Set down, please, the line that contains "Screen dimensions: 415x311" and every line that follows it to the end of the records, exactly; do not include pictures.

Saved entries:
● ● ● ● ● ● ●
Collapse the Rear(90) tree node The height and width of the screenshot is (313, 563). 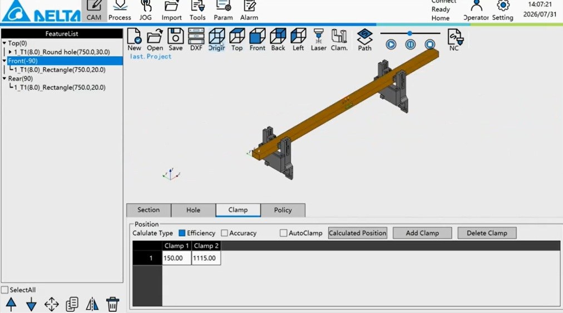click(x=4, y=79)
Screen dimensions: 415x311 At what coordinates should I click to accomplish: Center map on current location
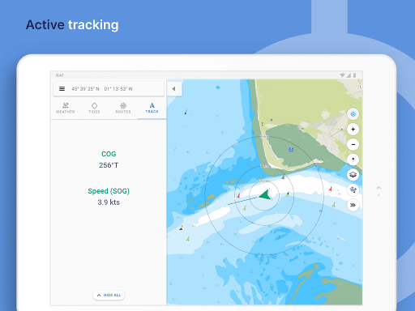click(x=353, y=114)
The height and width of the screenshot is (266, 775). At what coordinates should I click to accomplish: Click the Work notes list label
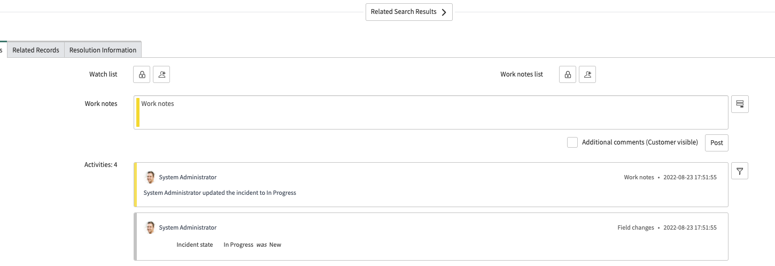(x=521, y=74)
● ● ● ● ● ● ●
FINISHED EXERCISE:
Screen dimensions: 415x311 At what coordinates should I click to accomplish: Center map on current location
click(x=353, y=114)
The height and width of the screenshot is (266, 775). At what coordinates should I click to accomplish: Click the Work notes list label
(x=521, y=74)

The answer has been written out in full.